Un cristiano non dovrebbe pensare che schierarsi in favore della vita umana sia fare politica, o che difendere la vita umana di qualsiasi genere, sesso e razza, sia necessariamente schierarsi con un orientamento partitico che non gli piace, che non lo rappresenta. Un cristiano dovrebbe solo fare sue le parole di Gesù di “amarci gli uni e gli altri” di “porre l’altra guancia” e di praticare la giustizia. Non può esistere una politica che si intrometta a garantire il diritto alla vita di un uomo. Troviamo nella genesi come Dio confuse gli uomini, e di fatto terminò il progetto più simile ad un razzo spaziale nell’antichità, la torre di Babele, perché questi si erano insuperbiti e volevano raggiungere il cielo per divenire immortali nella fama. Non credo che oggi la torre di Babele si possa identificare con i razzi spaziali, credo piuttosto che la superbia che riscontriamo negli uomini che volevano arrivare in cielo la ritroviamo in coloro che minimizzano il problema razziale, che si rendono superbi e svalorizzano una vita che Dio ha creato, magari giustificando un atto di violenza ingiustificabile, per la presunta colpevolezza di un uomo, senza peraltro ammettere che se fosse stato bianco, quell’uomo, avrebbe avuto 2,5 volte possibilità in più di continuare a vivere.

Per Dio ogni vita è importante, perché per noi non dovrebbe esserlo?

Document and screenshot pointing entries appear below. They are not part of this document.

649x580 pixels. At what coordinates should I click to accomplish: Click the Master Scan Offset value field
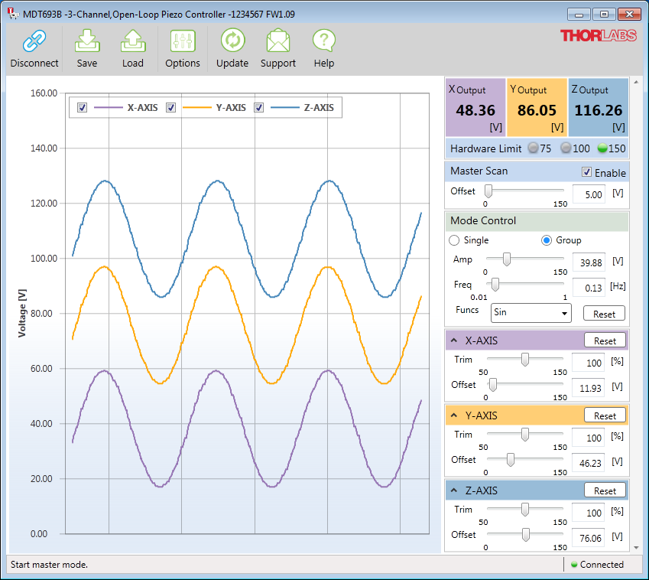(588, 194)
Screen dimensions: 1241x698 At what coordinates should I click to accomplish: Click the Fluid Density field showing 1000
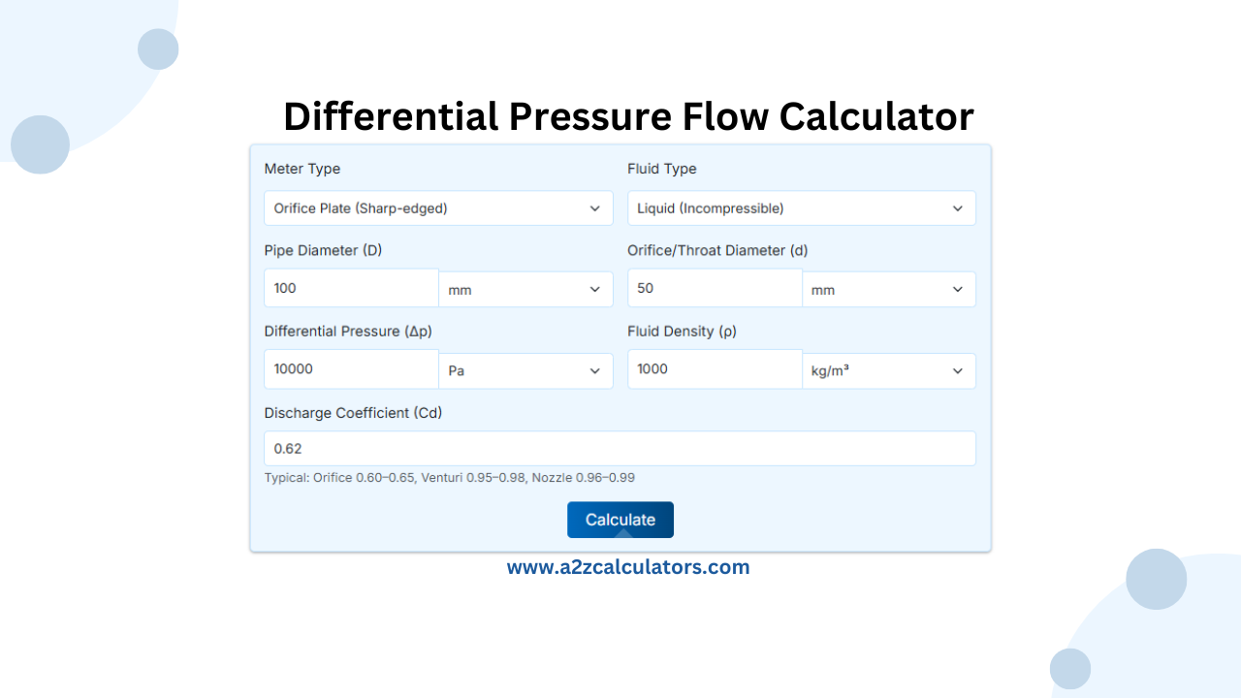point(715,369)
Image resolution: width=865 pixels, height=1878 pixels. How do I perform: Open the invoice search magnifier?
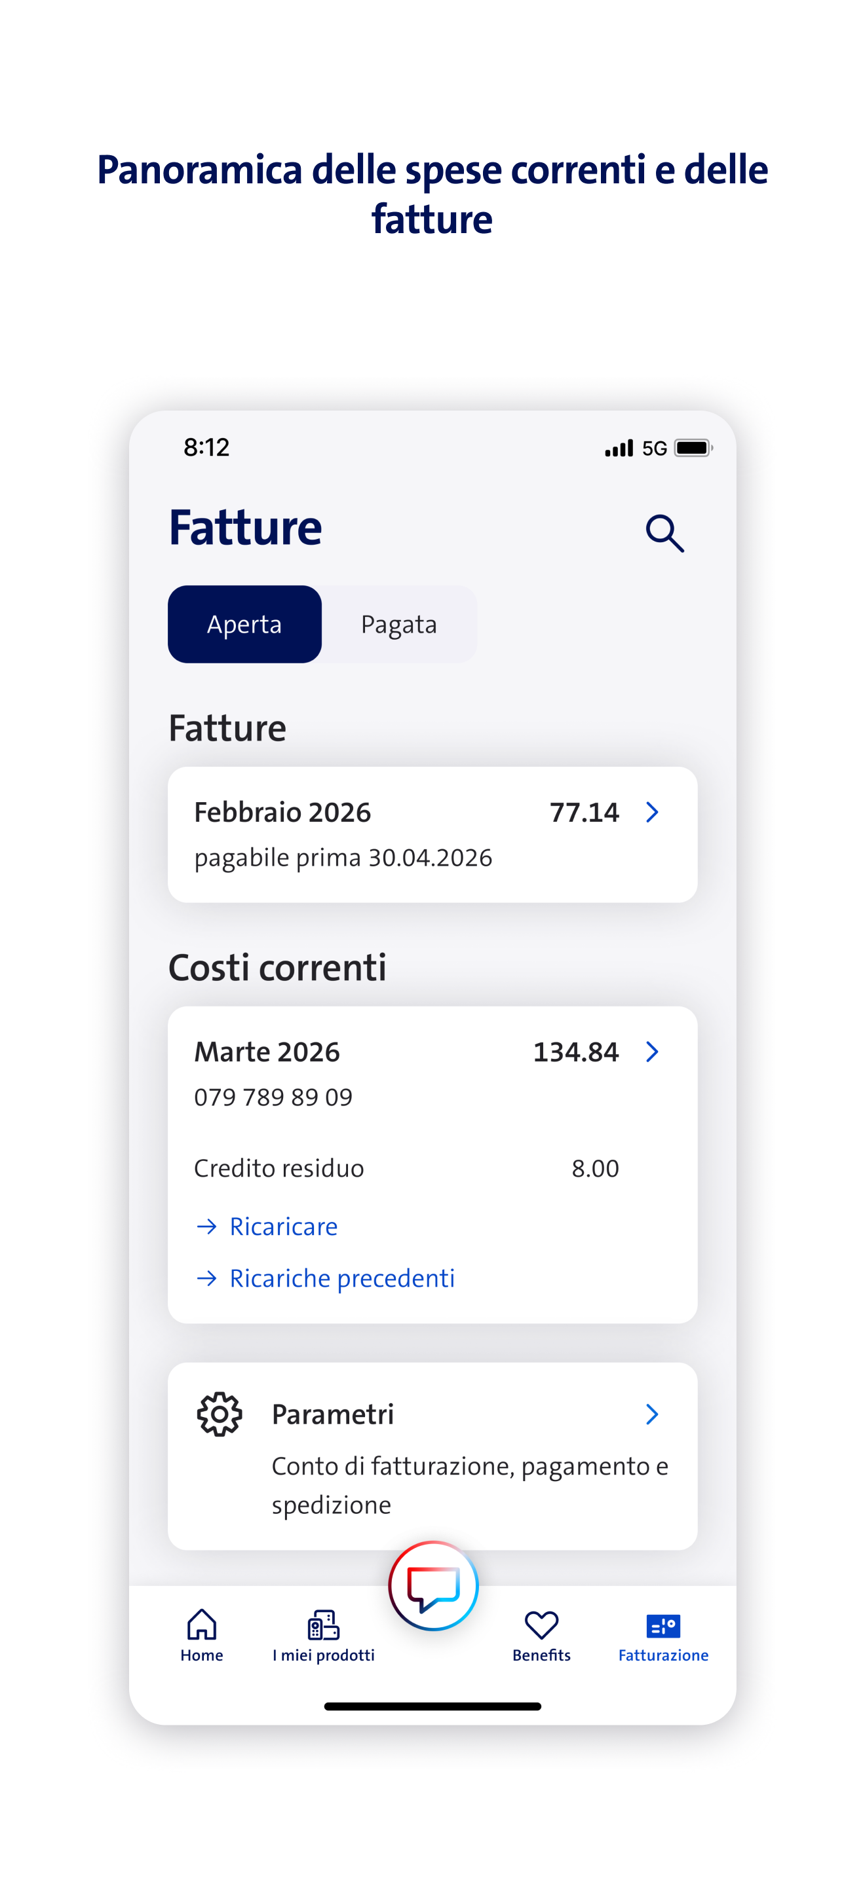click(664, 534)

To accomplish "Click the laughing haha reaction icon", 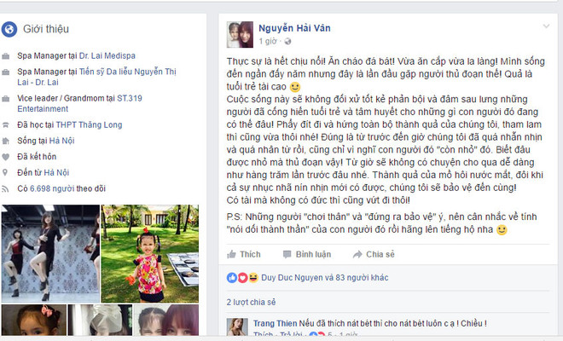I will (x=253, y=277).
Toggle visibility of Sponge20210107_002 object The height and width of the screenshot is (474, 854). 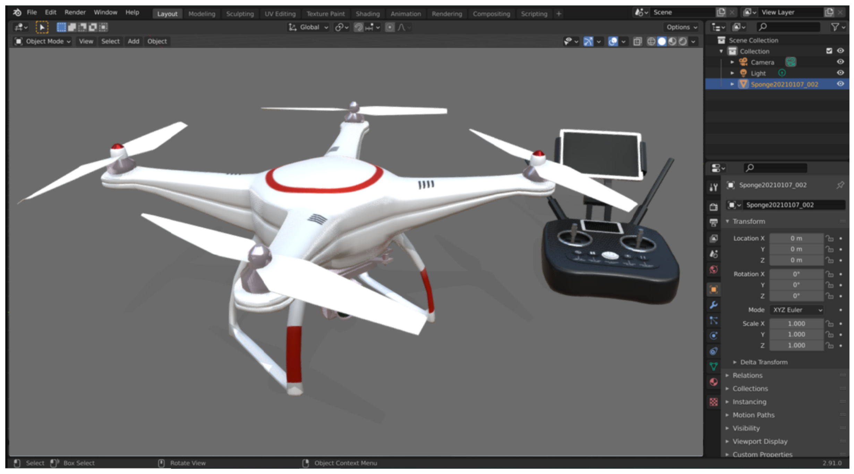pyautogui.click(x=840, y=84)
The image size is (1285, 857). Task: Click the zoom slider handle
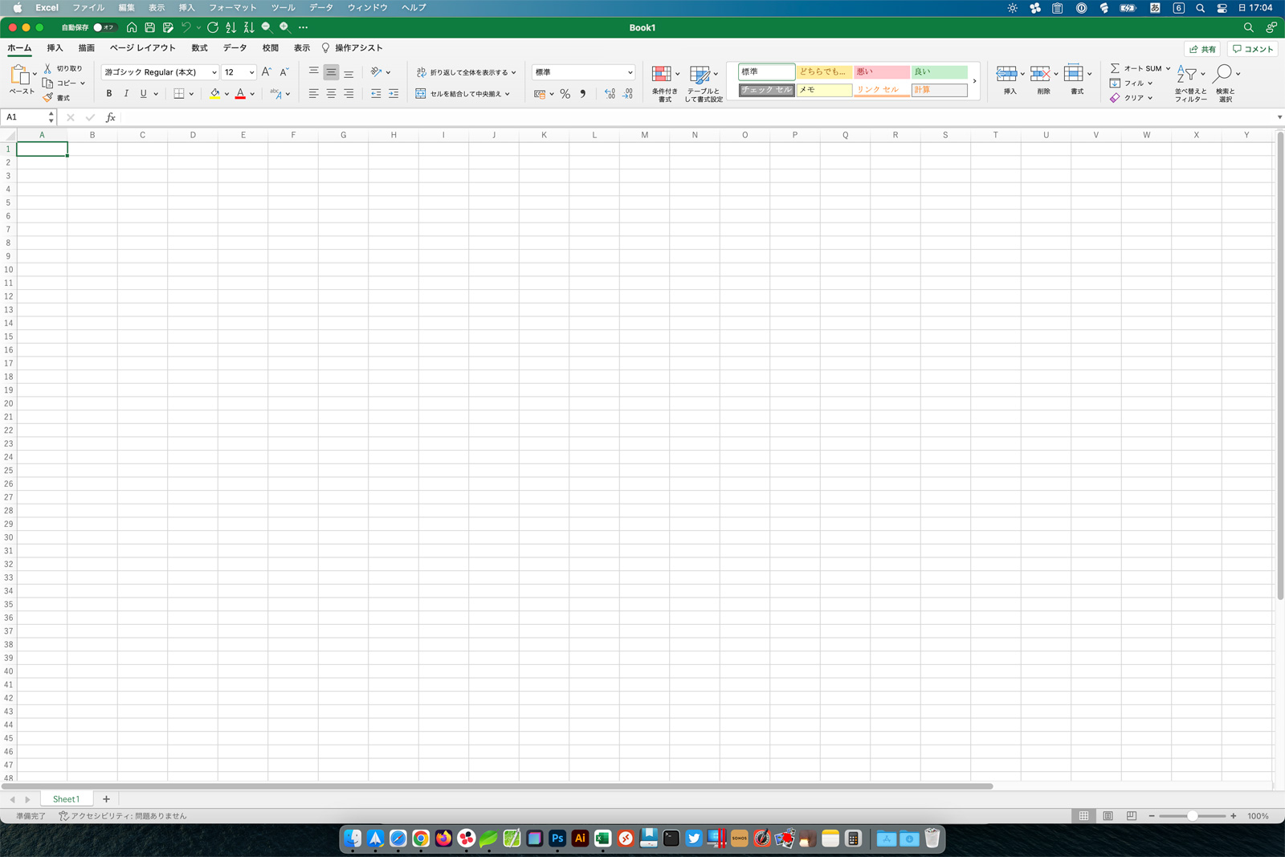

Dovremmo schierarci come cristiani contro ogni forma di violenza, razziale e non, ma in questo caso, in questi giorni specifici, lottiamo per terminare il razzismo, conscio o inconscio, dai nostri cuori e di conseguenza dalla nostra società. Prima di pensare di ricominciare una nuova vita, per non commettere gli errori e le atrocità di questa terra, pensiamo magari a rendere il nostro pianeta un posto vivibile da chiunque, in cui chiunque possa avere il tempo di ricevere l’annuncio del Vangelo senza che qualcuno spezzi la sua vita prematuramente. Posto che non vivremo mai in un luogo perfetto per via del peccato, e della nostra natura, credo fermamente che noi cristiani dobbiamo lottare perché comunque ciò possa potenzialmente accadere:

“Ma tu, uomo di Dio, fuggi queste cose, e ricerca la giustizia, la pietà, la fede, l’amore, la costanza e la mansuetudine” (1 Timoteo 6:11-12), dove sarebbe dunque il nostro amore se non ci prodighiamo a terminare le ingiustizie commesse di fronte a noi?

Non riusciremo mai a costruire un nuovo mondo migliore, che sia Marte o la luna, se prima non miglioriamo il nostro, se non diveniamo servi della luce, e della giustizia alla luce dell’amore del Signore Gesù. A volte è bene spostare gli occhi dal cielo, e puntarli sulla terra, dove si piegano tra la polvere e il sangue i più deboli. “In ogni cosa vi ho mostrato che bisogna venire in aiuto ai deboli lavorando così, e ricordarsi delle parole del Signore Gesù, il quale disse egli stesso: «Vi è più gioia nel dare che nel ricevere»” (Atti 20:35).

Claudio Pasquale Monopoli si è laureato in Filologia Moderna alla Sapienza di Roma, specializzandosi nel campo della critica letteraria. È stato coordinatore del GBU di Roma e attualmente è impegnato nella chiesa evangelica”La Via”  di Ciampino.